Pick out every row below that contains the word "Expand" and copy each one in full. The match is case-sensitive.

── MATERIAL PROVIDED ──

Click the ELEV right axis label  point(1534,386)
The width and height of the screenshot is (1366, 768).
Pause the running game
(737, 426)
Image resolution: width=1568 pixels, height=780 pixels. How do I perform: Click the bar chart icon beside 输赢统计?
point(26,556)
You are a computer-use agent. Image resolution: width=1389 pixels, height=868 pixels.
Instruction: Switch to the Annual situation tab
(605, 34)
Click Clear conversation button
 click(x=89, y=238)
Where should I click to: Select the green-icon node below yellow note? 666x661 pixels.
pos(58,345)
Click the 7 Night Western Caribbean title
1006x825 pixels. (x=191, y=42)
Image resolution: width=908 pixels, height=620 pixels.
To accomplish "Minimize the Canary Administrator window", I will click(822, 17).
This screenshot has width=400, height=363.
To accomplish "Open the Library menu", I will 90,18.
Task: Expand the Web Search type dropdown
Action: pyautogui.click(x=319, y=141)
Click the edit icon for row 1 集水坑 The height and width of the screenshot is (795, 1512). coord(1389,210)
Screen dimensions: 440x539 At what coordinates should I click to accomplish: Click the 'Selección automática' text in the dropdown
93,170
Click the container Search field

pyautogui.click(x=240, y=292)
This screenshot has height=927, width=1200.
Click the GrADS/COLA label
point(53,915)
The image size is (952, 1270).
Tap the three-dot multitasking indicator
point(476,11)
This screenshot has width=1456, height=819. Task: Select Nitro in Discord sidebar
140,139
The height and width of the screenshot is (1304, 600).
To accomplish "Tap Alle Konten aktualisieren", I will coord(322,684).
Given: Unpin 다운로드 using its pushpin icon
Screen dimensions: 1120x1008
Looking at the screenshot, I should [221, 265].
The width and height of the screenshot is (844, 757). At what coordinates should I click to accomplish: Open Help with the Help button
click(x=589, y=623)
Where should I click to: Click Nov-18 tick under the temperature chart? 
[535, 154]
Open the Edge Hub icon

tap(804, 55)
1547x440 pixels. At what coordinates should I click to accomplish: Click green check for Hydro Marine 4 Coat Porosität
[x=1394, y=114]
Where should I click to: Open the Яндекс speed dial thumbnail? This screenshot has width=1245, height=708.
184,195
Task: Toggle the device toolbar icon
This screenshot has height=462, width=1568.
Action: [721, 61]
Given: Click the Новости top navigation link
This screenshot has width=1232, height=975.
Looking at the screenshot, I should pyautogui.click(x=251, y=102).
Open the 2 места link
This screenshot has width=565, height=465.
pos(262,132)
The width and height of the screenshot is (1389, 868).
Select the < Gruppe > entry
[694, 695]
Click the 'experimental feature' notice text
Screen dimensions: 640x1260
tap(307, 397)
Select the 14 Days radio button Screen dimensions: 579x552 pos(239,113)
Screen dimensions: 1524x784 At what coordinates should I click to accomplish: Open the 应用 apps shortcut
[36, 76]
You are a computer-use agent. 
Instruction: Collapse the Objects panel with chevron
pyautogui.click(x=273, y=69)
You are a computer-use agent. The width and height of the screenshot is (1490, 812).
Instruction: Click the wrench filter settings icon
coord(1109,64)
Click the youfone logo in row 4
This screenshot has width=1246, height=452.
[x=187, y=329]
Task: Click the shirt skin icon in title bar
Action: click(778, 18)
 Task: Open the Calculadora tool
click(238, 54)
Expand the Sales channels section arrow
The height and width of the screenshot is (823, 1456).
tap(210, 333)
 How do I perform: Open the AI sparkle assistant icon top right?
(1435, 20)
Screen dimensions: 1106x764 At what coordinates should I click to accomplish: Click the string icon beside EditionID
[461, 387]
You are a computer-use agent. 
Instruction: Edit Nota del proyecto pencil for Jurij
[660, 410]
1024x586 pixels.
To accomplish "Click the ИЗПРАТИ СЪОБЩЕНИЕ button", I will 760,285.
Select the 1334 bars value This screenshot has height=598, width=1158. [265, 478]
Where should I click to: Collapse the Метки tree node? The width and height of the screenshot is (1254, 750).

───

- [ANSWER]:
Task: Expand the Web Search type dropdown
Expand the Sales channels section arrow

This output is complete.